# [Exercise]
Beginning with the line that has "Программа передач (776, 129)" and ending with the line that has "Terms of Use (40, 2529)", retype the entries below exactly, except for the pictures.

# [Material shown]
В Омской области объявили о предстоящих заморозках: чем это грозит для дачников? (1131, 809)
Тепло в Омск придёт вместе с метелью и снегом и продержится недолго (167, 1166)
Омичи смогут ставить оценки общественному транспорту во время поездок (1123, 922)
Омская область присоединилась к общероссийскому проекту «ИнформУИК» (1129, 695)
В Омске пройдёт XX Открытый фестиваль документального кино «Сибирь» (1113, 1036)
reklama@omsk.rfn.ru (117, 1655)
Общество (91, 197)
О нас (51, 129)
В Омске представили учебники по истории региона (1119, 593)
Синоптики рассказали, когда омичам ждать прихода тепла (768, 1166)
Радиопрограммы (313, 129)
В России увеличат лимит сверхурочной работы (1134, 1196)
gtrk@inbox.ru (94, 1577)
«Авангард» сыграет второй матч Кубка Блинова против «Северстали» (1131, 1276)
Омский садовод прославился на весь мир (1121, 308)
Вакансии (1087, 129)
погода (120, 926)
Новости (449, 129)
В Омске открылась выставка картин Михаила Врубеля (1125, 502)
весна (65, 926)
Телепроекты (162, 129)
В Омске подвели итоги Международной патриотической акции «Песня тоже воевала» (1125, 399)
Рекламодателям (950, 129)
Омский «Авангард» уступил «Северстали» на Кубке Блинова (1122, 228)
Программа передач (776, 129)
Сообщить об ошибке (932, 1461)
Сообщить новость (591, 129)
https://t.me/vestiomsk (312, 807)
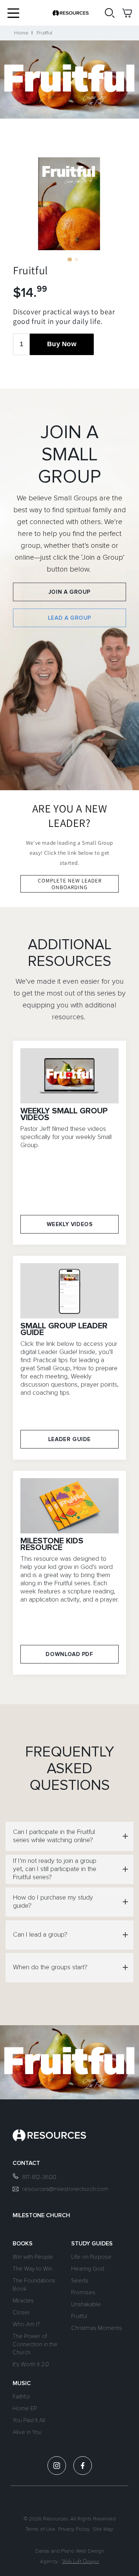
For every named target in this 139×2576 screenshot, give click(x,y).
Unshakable (86, 2304)
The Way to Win (32, 2268)
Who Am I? (26, 2324)
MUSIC (22, 2383)
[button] (13, 13)
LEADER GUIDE (69, 1439)
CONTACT (26, 2163)
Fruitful (44, 33)
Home (21, 33)
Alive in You (27, 2432)
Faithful (21, 2396)
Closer (21, 2312)
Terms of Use (40, 2529)
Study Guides (92, 2243)
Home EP (25, 2408)
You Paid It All (29, 2420)
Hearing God (87, 2268)
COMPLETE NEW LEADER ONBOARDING (70, 884)
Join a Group (69, 592)
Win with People (33, 2257)
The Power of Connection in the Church (35, 2344)
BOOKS (23, 2243)
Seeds (79, 2280)
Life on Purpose (91, 2257)
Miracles (23, 2300)
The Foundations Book (34, 2284)
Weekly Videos (70, 1224)
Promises (83, 2292)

# [Written response]
Программа передач (776, 129)
Сообщить об ошибке (932, 1461)
Сообщить новость (591, 129)
https://t.me/vestiomsk (312, 807)
For every named target in this 139×2576 screenshot, give click(x,y).
Unshakable (86, 2304)
The Way to Win (32, 2268)
Who Am I? (26, 2324)
MUSIC (22, 2383)
[button] (13, 13)
LEADER GUIDE (69, 1439)
CONTACT (26, 2163)
Fruitful (44, 33)
Home (21, 33)
Alive in You (27, 2432)
Faithful (21, 2396)
Closer (21, 2312)
Terms of Use (40, 2529)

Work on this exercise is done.